Protecting tire PSI: Adding TPMS, ATIS, TiS helps protect your investment

Protecting tire PSI: Adding TPMS, ATIS, TiS helps protect your investment

Fleet managers are well aware of the importance of proper tire inflation to protect tires. Many are earlier adopters of tire pressure monitoring systems (TPMS) and/or automatic tire inflation systems (ATIS or TIS). Choosing the right systems for each application is important part of protecting your investment, but which one to choose? Picking the right systems starts by knowing your choices.

TPMS vs. ATIS

Al Cohn, director of new product and engineering support for Pressure Systems International Inc. (PSI), says, “Tire pressure monitoring systems, monitor the tire pressures, but don’t add air when the tires are low, with tire pressure readings sent to an in-cab display. Some systems have a color indicator located on the tire valve indicating if the tire pressure is oaky. The tire pressure sensors are mounted on the wheel or on the tire valve.”

ATIS is used primarily on the trailers, which historically have the poorest maintained tire pressures. Cohn notes, “Air is automatically added to the tires as the vehicle is running down the highway when the pressure drops below the control box setting,” he says. “Air is ‘borrowed’ from the air tank on every trailer. The same air used for the ABS braking system and routed though the hollow trailer axle, out through the spindle and then through a rotary union. Hoses are connected to the rotary union while the other end of the hose is connected to the tire valve. A warning light, which the driver sees in his side mirror, informs him when the system is activated and air is being added to a low tire. Maintenance should be identified when the warning light is illuminated as this indicates a tire that needs to be repaired at some point.”

Cohn goes on to say that currently internal ATIS systems are not available for tractors because of the difficulty in routing air. Since trailers have a hollow axle, routing the air is not an issue on trailers.
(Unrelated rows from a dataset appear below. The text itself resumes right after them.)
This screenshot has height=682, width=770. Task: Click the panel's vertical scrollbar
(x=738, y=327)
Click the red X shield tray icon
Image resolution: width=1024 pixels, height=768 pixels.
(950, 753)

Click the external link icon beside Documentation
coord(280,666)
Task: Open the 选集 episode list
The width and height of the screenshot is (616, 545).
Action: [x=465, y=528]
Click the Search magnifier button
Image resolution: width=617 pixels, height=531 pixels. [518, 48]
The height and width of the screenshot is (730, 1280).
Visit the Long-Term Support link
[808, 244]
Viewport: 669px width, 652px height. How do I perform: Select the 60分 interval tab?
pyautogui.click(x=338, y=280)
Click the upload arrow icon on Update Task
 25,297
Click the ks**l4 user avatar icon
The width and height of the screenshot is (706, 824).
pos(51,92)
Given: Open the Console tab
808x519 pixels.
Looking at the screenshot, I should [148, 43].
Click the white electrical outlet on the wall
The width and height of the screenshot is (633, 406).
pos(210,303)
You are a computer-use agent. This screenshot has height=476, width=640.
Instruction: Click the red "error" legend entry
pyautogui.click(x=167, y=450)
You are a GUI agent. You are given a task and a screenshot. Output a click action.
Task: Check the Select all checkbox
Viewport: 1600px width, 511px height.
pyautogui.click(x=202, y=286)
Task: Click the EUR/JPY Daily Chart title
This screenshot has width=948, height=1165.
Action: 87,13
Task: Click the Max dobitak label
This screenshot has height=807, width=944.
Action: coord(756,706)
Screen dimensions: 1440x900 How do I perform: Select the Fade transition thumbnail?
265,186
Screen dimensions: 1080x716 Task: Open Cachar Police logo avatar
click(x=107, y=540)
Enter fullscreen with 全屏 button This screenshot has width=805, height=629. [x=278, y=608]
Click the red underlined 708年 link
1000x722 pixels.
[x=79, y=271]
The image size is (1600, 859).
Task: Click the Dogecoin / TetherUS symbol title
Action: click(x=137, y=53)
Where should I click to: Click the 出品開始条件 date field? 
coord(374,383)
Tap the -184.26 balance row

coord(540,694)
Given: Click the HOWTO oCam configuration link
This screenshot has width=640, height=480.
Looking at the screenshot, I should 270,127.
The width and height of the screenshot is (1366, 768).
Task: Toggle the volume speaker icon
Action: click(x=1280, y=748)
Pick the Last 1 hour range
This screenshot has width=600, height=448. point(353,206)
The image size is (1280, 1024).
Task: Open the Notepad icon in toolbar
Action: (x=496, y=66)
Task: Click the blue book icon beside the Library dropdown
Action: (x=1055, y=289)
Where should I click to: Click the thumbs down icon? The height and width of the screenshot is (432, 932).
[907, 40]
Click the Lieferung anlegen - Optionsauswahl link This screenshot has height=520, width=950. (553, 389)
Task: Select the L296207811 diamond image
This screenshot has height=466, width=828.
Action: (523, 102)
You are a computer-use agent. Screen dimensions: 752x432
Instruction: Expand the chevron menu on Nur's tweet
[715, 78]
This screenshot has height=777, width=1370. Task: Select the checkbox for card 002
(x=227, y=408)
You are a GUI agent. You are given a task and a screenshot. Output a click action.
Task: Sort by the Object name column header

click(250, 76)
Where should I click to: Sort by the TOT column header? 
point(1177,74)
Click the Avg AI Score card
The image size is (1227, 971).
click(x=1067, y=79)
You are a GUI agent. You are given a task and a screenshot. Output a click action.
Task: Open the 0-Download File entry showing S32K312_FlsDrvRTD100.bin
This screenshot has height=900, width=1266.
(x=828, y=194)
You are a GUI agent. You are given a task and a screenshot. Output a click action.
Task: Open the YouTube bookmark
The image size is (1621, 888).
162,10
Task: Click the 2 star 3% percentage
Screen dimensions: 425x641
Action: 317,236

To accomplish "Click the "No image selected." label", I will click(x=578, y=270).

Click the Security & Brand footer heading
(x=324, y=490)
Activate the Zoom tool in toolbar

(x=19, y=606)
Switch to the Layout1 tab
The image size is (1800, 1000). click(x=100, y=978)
ATIS systems can be spec’d on new equipment or retrofitted in under four man-hours.

Chris Steph, ITMS product manager Stemco LP, explains, “TPMS systems allow drivers and technicians a way to monitor and correct tire pressures as they fall below the desired working pressures. There are a lot of TPMS features and they all provide basic monitoring and notification to the drivers and/or the back office teams. STEMCO tire inflation systems (TIS) actively and automatically inflate tires without user intervention and are primarily geared for trailers due to the easy wheel-end access created by the hollow axle tubes.”

There are a variety of TPMS offerings on the market—some of the newer systems offer more value-based options. Steph adds, “There appears to be some work on TIS for tractors, but until a reliable system is released, TIS will continue to be a trailer centric option for fleets.”

“The most obvious different between TPMS Solutions and TIS Solutions is that TPMS units are technology based systems designed to monitor tire performance indicators and measurements and report those readings in-cab and/or remotely to a fleet maintenance manager,” says Vanessa Hargrave, chief operating officer and director of marketing, for PressurePro. “TIS units are mechanically based systems that are designed to fill a tire when it drops below a certain level of pressure. Both are designed with the same end goal of helping fleets maintain optimal tire pressures, resulting in significant savings and substantial safety benefits reaped through extended tire life, improved fuel economy, decreased downtime, reduced maintenance, improved handling and breaking. Essentially, the differentiators are what information is provided by each unit, and how [and to whom, and in what format] that information is delivered to the customer.”